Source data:
*-*-*

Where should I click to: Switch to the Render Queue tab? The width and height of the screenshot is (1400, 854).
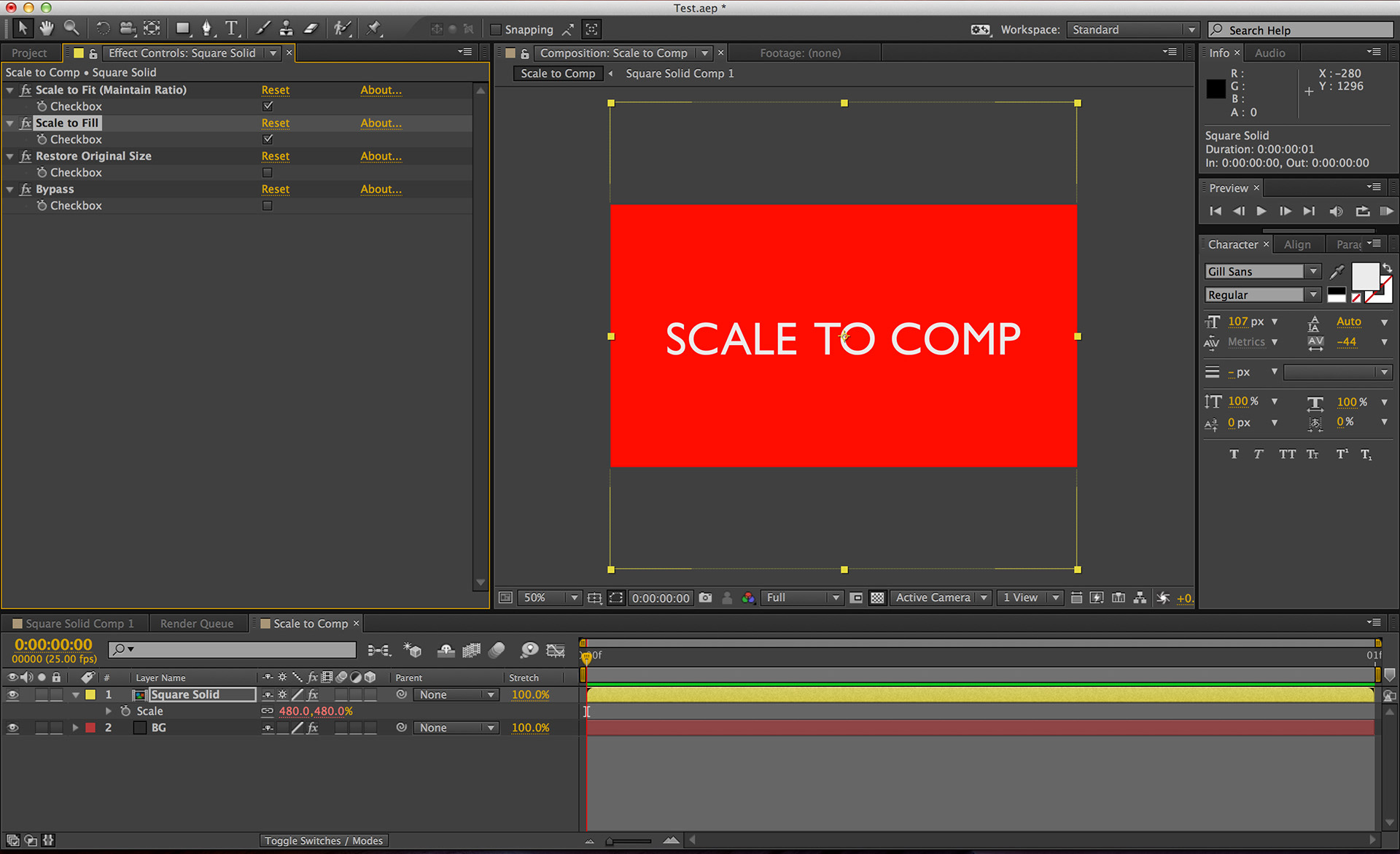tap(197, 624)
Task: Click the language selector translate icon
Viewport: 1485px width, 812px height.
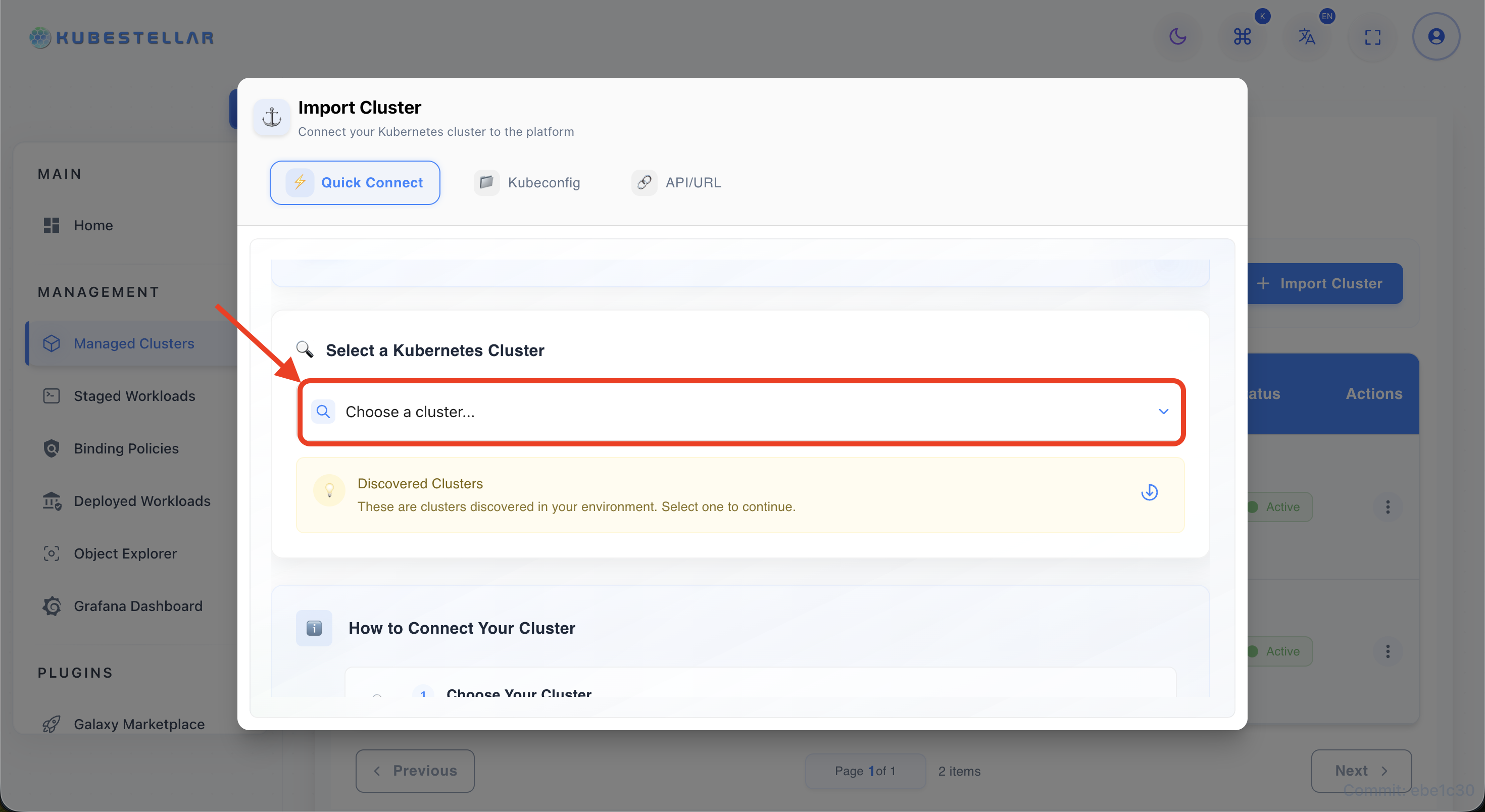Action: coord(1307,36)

*-*-*

To do: Would you write each entry out again exactly, omitting the images?

Expected answer:
Where should I click to: Switch to the Render Queue tab? The width and height of the screenshot is (1400, 854).
tap(197, 624)
Task: Click the language selector translate icon
Viewport: 1485px width, 812px height.
Action: coord(1307,36)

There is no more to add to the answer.